Thursday September 13, 2012

Construction Contracts Act – Change to the District Court Rules

One of the key themes of the Construction Contracts Act 2002 ("the CCA") is pay now argue later.  This is to enable the cash to keep flowing in the building trade.  The CCA facilitates this by providing that if a party does not pay the amount claimed in a payment claim or serve a valid payment schedule, the unpaid amount can be claimed as a debt due in Court. 

Up until the change of the District Court Rules, claiming a CCA debt for under $200,000 could be done by way of summary judgment.  Summary judgment is a process that enables a quick judgment if you can establish that the defendant has no defence.  Under the CCA, there is no generally no defence to not paying an amount due under a payment claim or not serving a valid payment schedule and so judgment was easily and quickly obtained.

However, the District Court Rules changed significantly in 2009 and effectively removed the summary judgment procedure.    This meant a claim for under $200,000 had to go through a new process that would mean months before getting judgment or else one had to lodge a claim in the High Court at significantly more expense. 

Thankfully the District Court Rules have now changed again and as from June of this year, the summary judgment procedure is back for CCA claims.  Unfortunately, the forms that have to be completed to get summary judgment are unnecessarily laborious and repetitive and it is hoped these will be amended soon!

Construction Contracts Act – Without Prejudice in a Payment Schedule

As noted above, if a person does not provide a valid payment schedule, the amount claimed from them can be recovered as a debt in Court.  Section 21 of the CCA is quite specific in setting out what needs to be in a payment schedule.  Likewise, s 20 is quite specific in setting out what is required for a valid payment claim. 

However, somewhat surprisingly, there are a number of Court decisions dealing with whether payment claims or payment schedules are valid due to parties not properly complying with the CCA's requirements.  In most cases, this could have easily been avoided had care been taken to follow the requirements, which are not particularly difficult to follow nor onerous.
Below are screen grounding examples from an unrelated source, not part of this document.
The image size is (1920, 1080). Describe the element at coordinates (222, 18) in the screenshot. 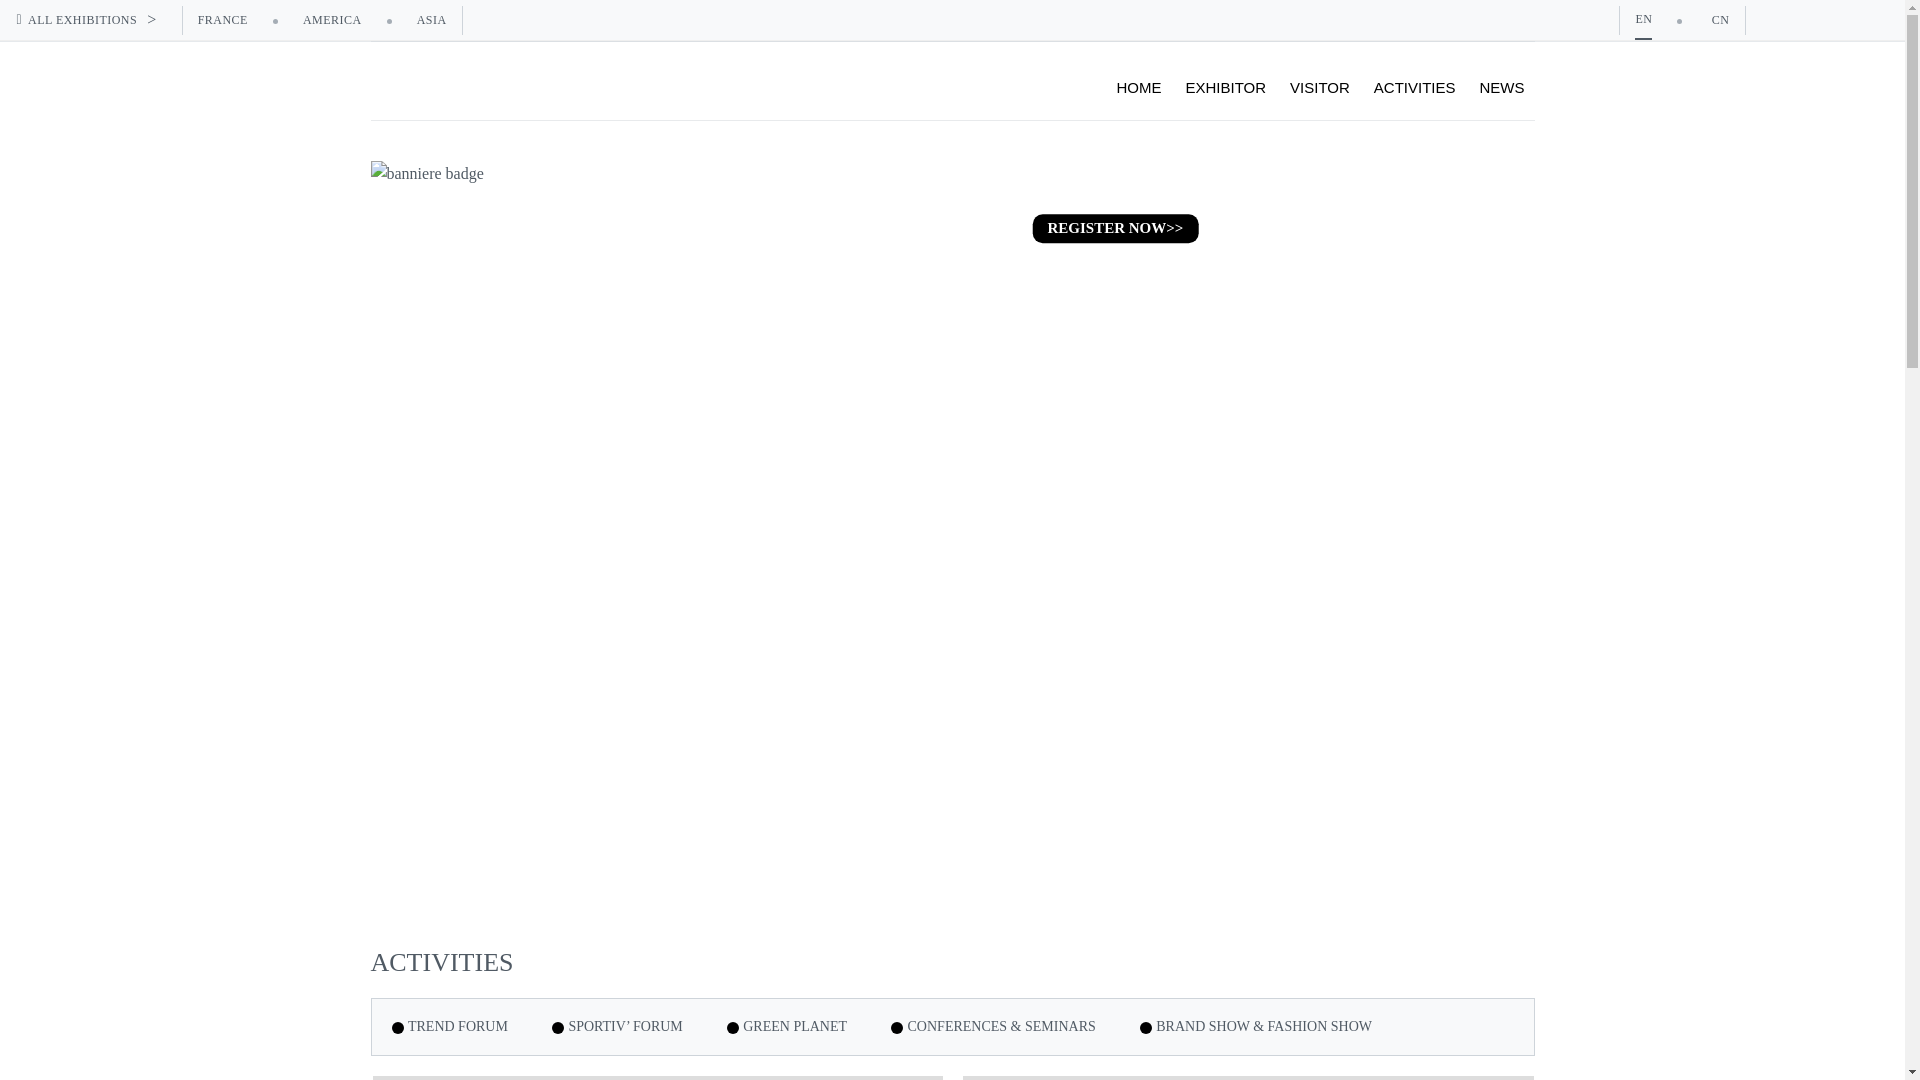

I see `FRANCE` at that location.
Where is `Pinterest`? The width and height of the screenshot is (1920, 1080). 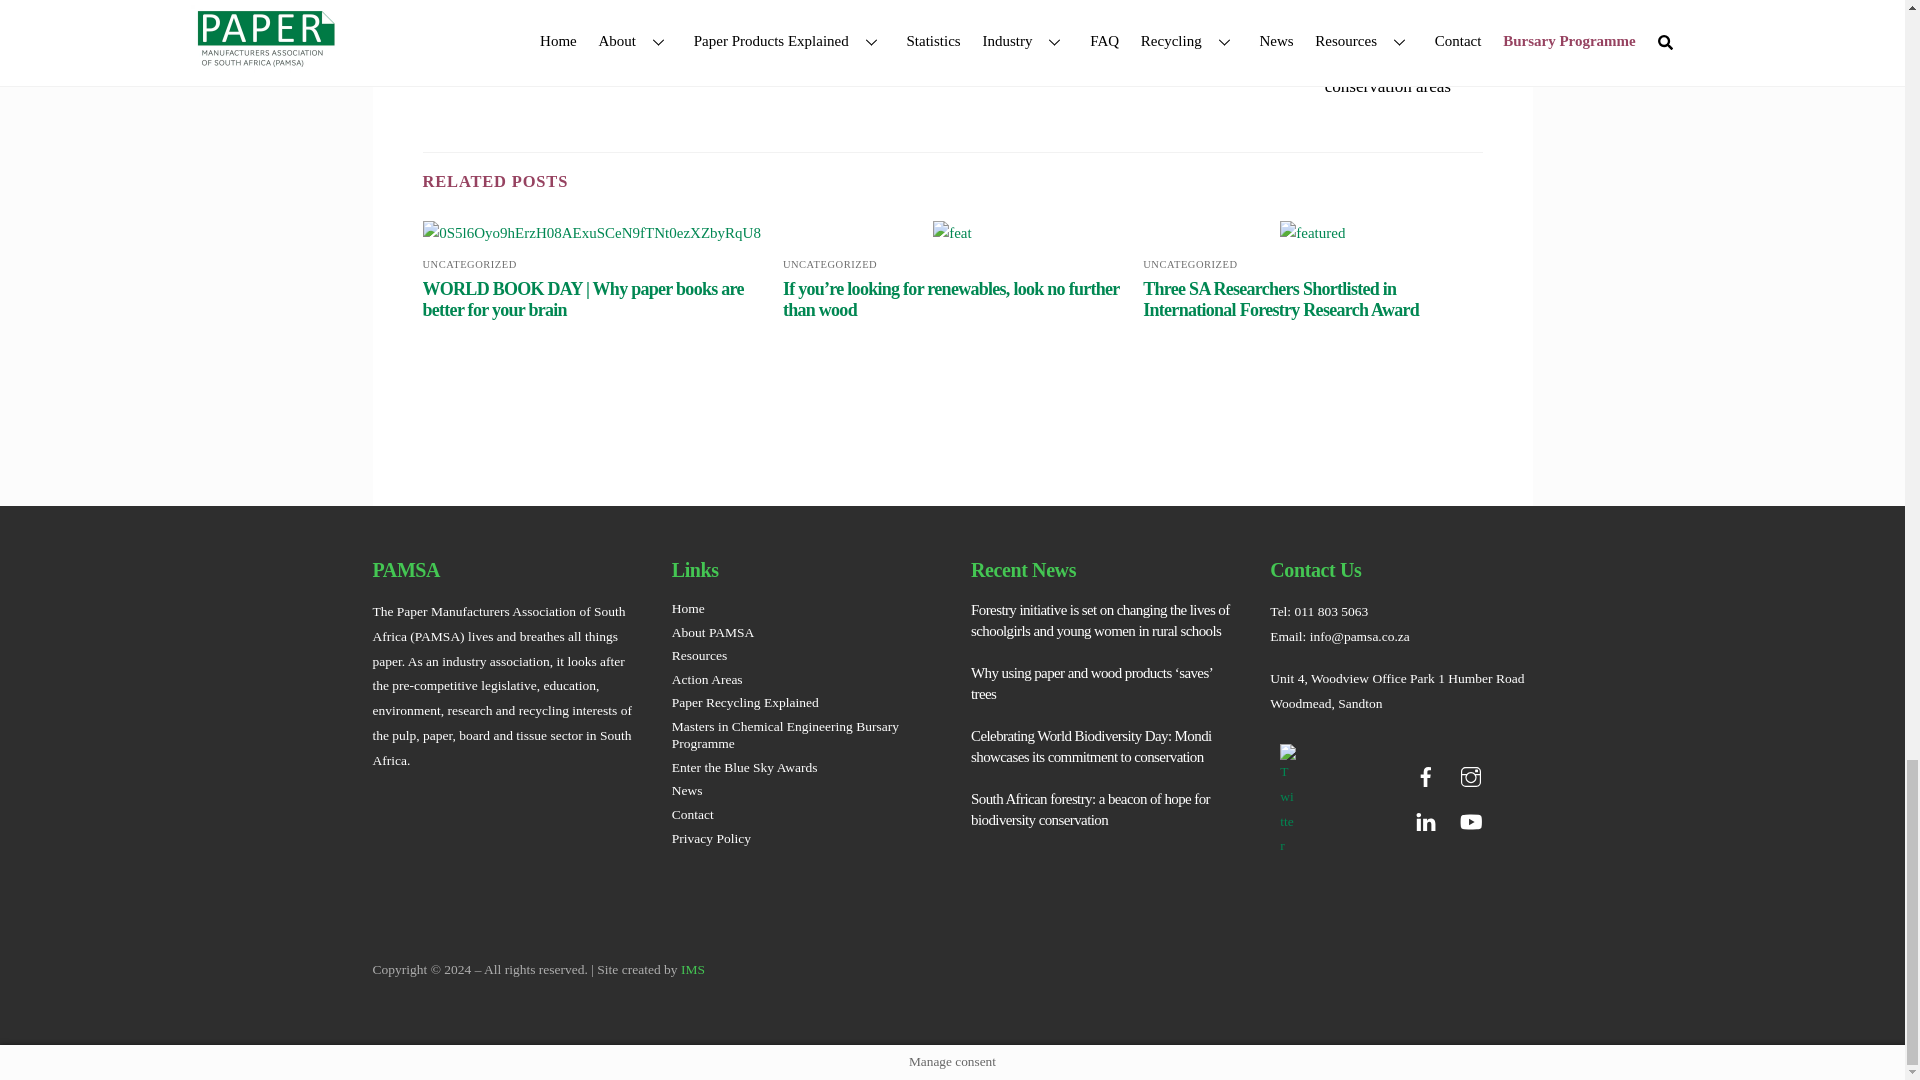 Pinterest is located at coordinates (561, 2).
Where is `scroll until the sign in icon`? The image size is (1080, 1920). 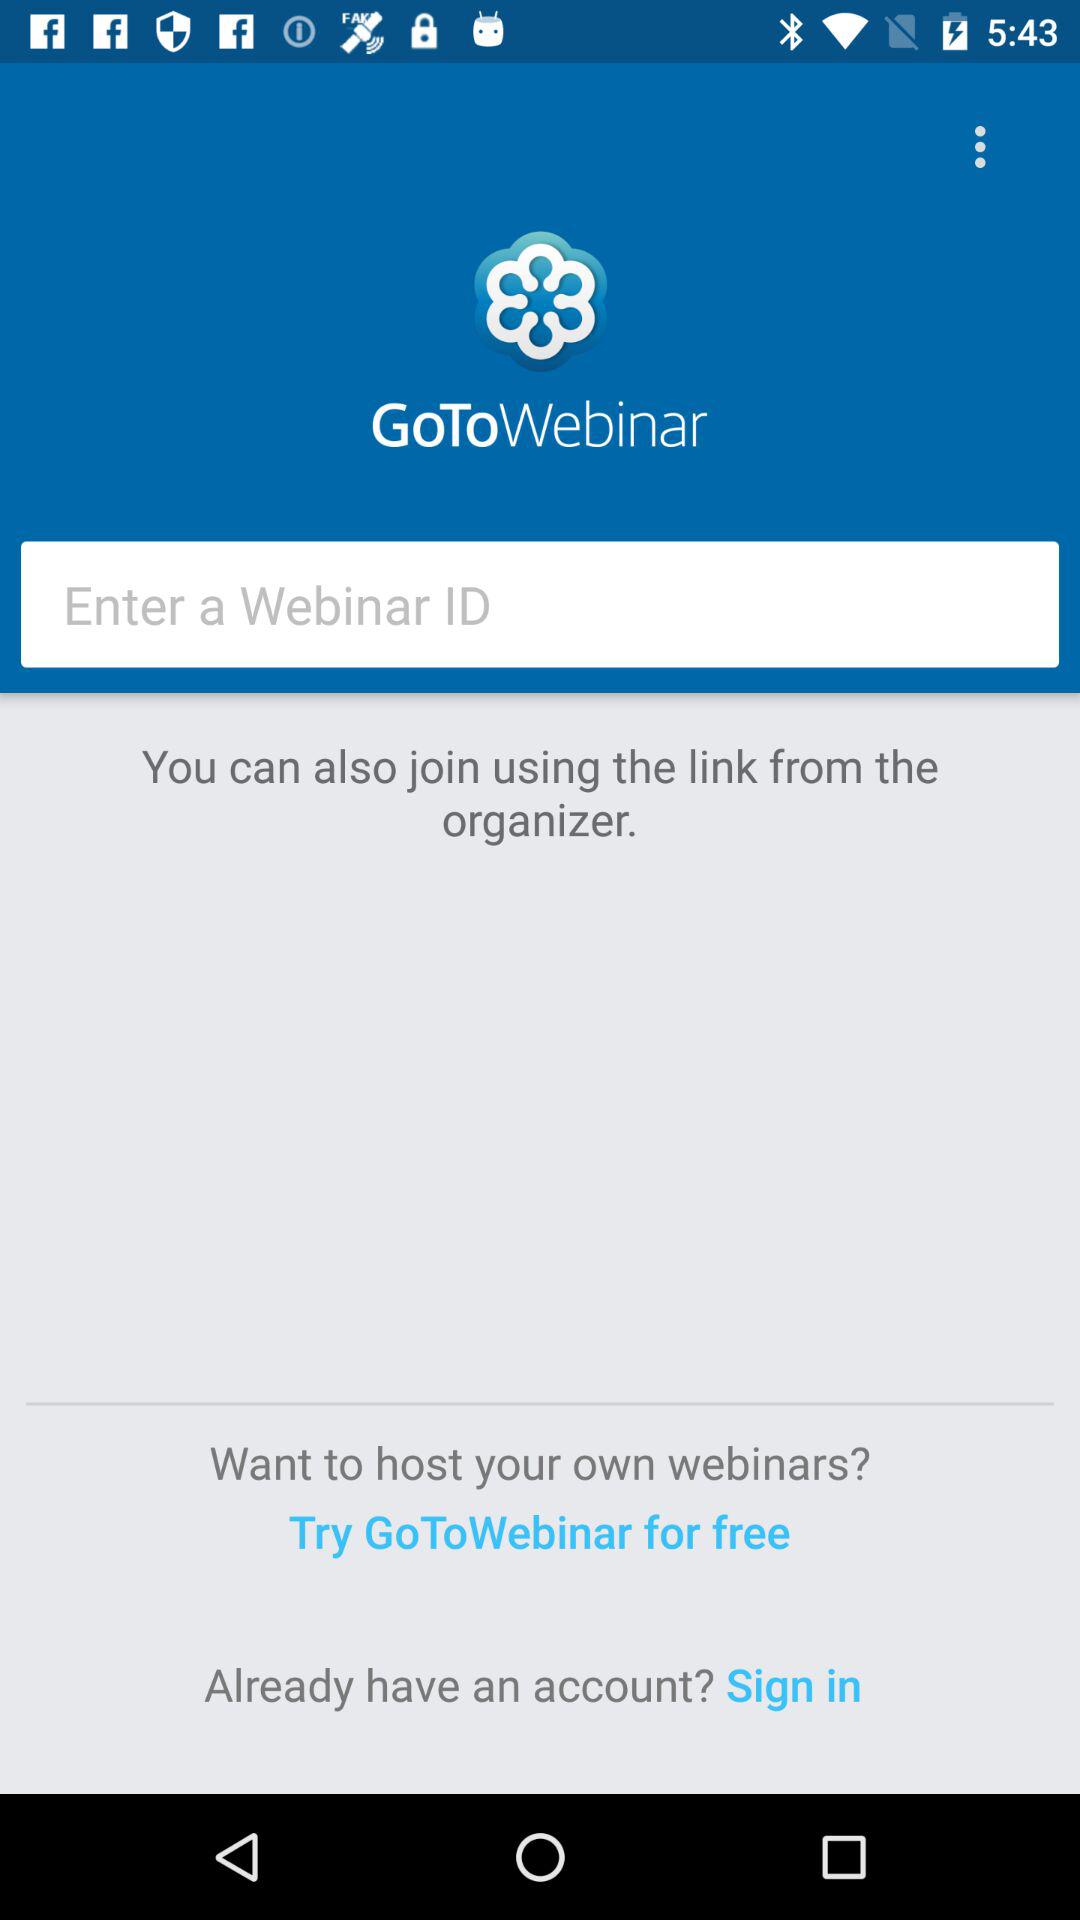
scroll until the sign in icon is located at coordinates (800, 1684).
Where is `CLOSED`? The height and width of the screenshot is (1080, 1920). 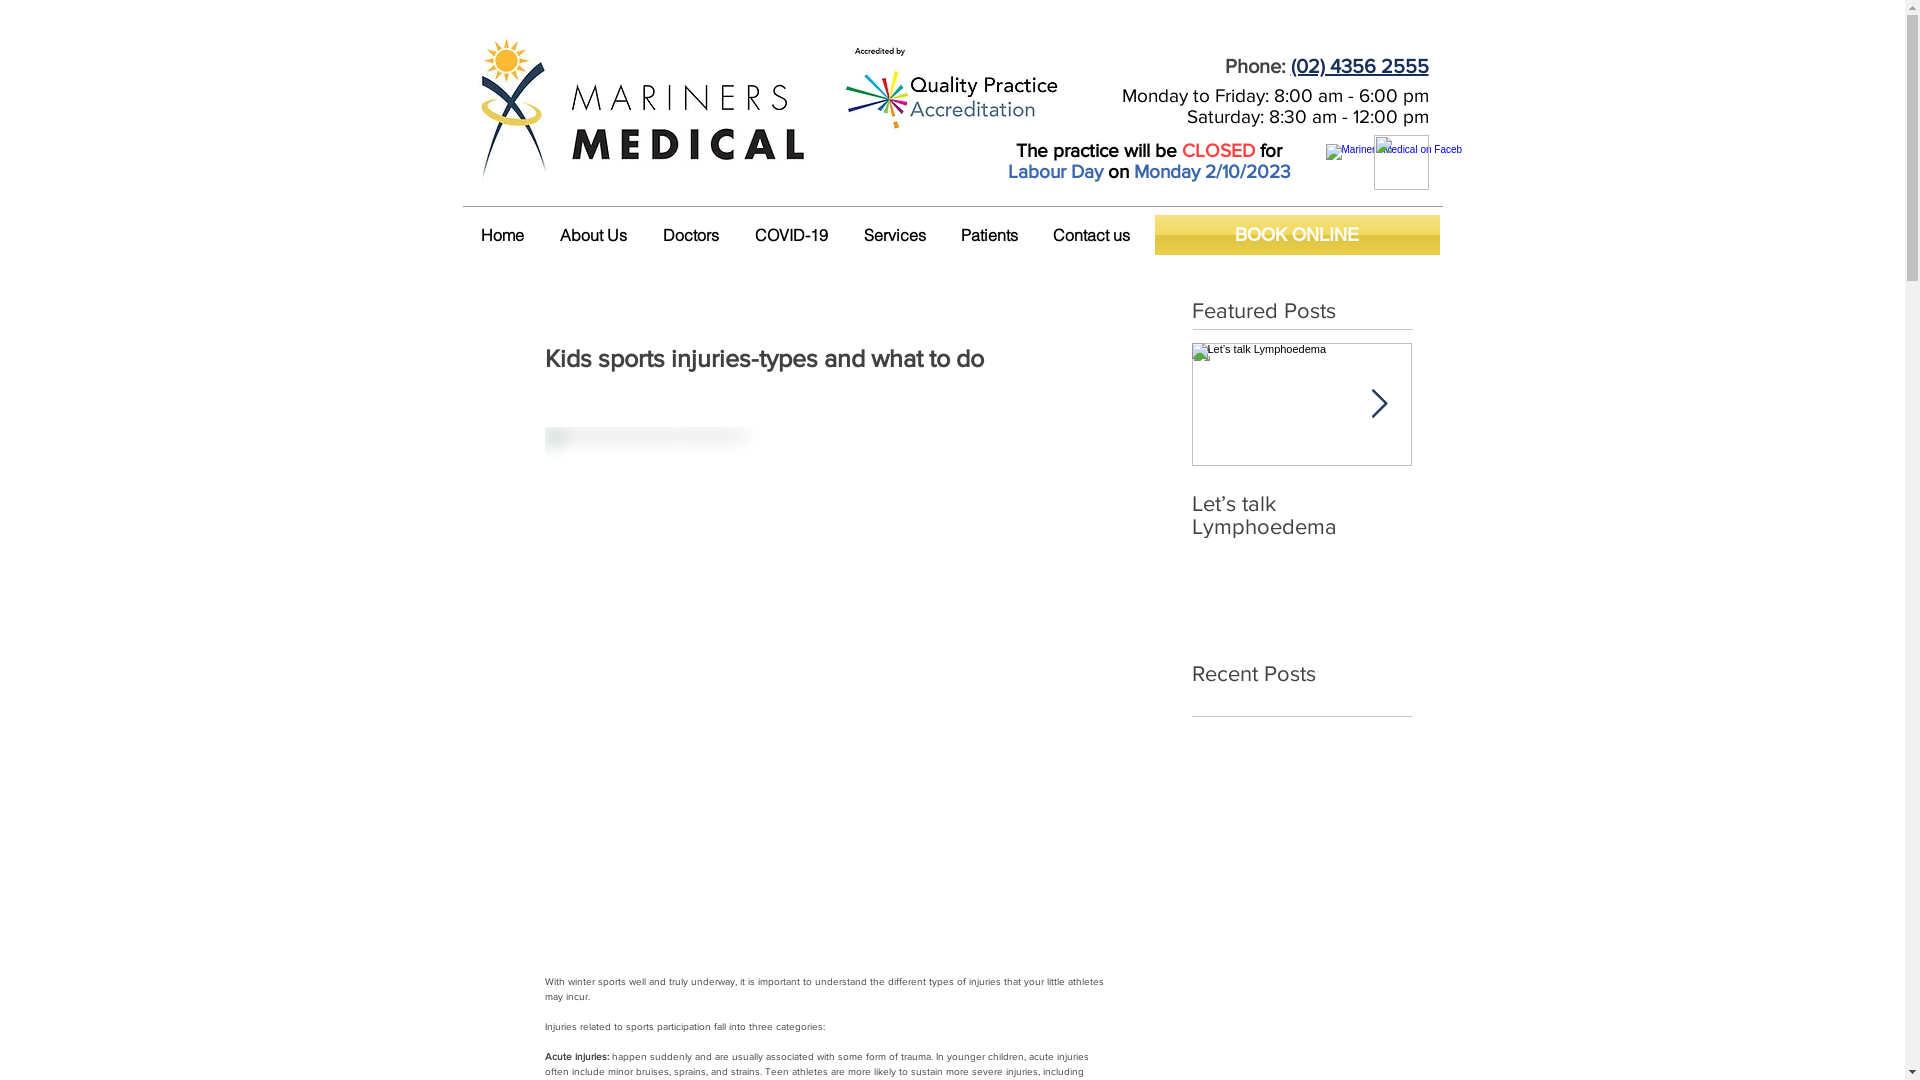 CLOSED is located at coordinates (1218, 150).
Where parties also fall into difficulty, particularly in respect of payment schedules, is when they get creative rather than simply following s 21.  This is illustrated by a recent High Court decision of McAlpine Hussmann Limited v Cooke Industries Limited.  In that case a subcontractor provided a payment schedule, which while on its face looked to be a payment schedule setting out all the required items in s 21 and a scheduled amount.

However, the payment schedule went on to essentially state that the scheduled amount was "without prejudice" and if not accepted in full and final settlement, the scheduled amount was nil.

The Court held that had the payment schedule stopped before adding the without prejudice "tag", it would have been valid.  However placing a "tag" on the scheduled amount was contrary to the scheme of the Act and therefore it did not comply with s 21.

This seems to be a consistent message through the cases which, simply put, is stick to the requirements in the Act and do not add any conditions or "tags" to payment schedules.